• WHAT IS EXPECTED:
Your task is to work out how many lines in the data that follows hold "screenshot" and to state that number alone.

[Saved data entries]
>>
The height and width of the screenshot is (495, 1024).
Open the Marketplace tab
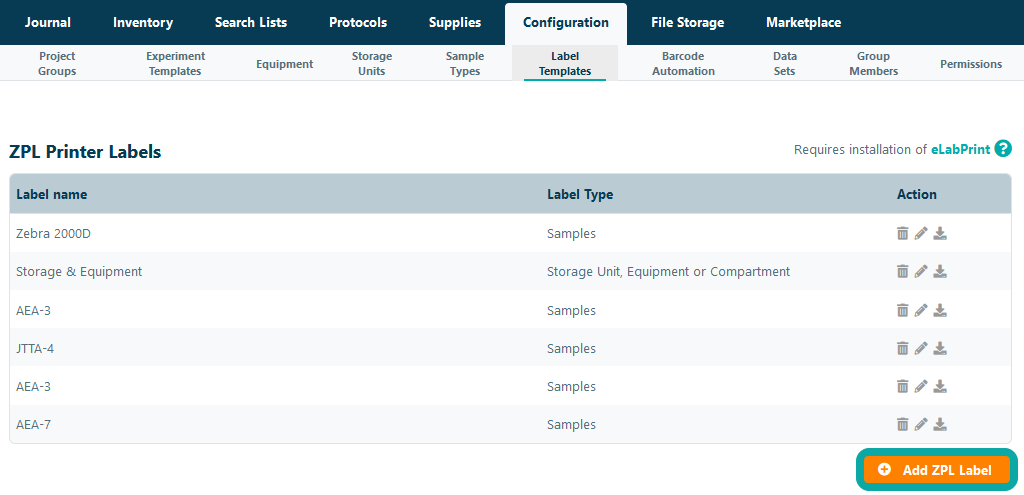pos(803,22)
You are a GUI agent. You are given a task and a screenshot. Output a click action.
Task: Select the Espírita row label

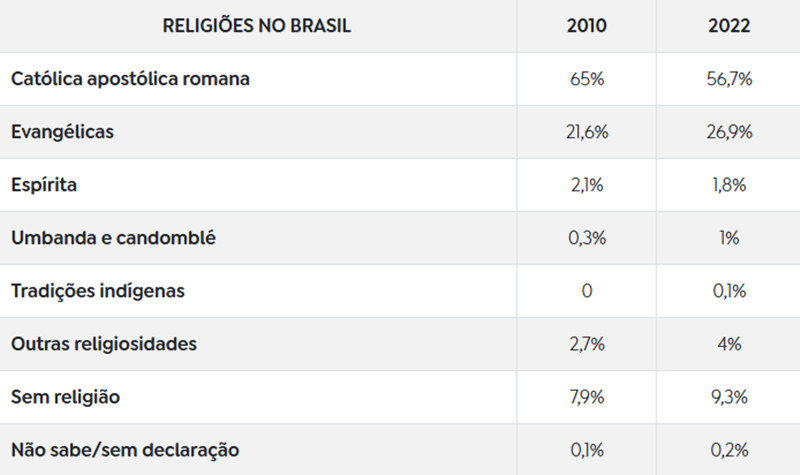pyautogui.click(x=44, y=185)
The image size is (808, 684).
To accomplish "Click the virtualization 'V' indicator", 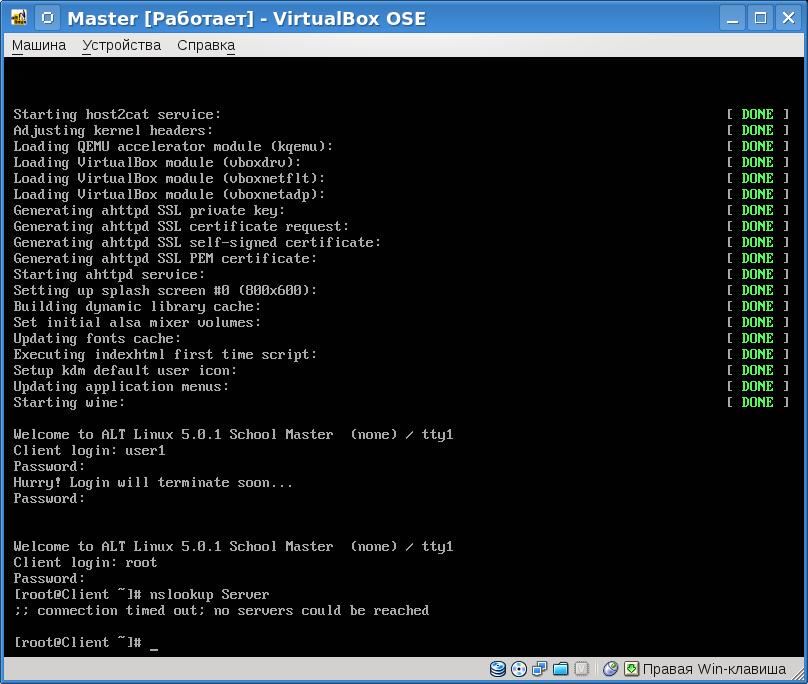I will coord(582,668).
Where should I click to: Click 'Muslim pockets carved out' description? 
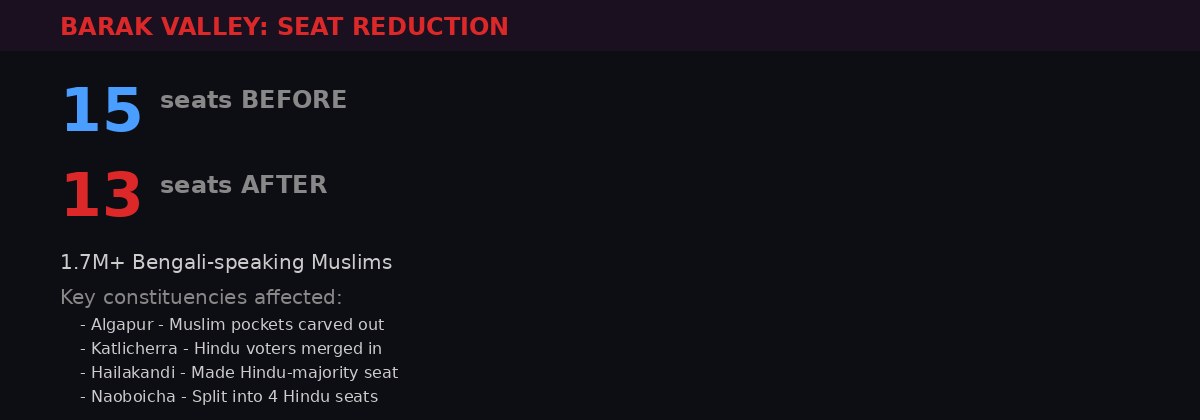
<<
• SOLUTION TO THE EXERCISE:
2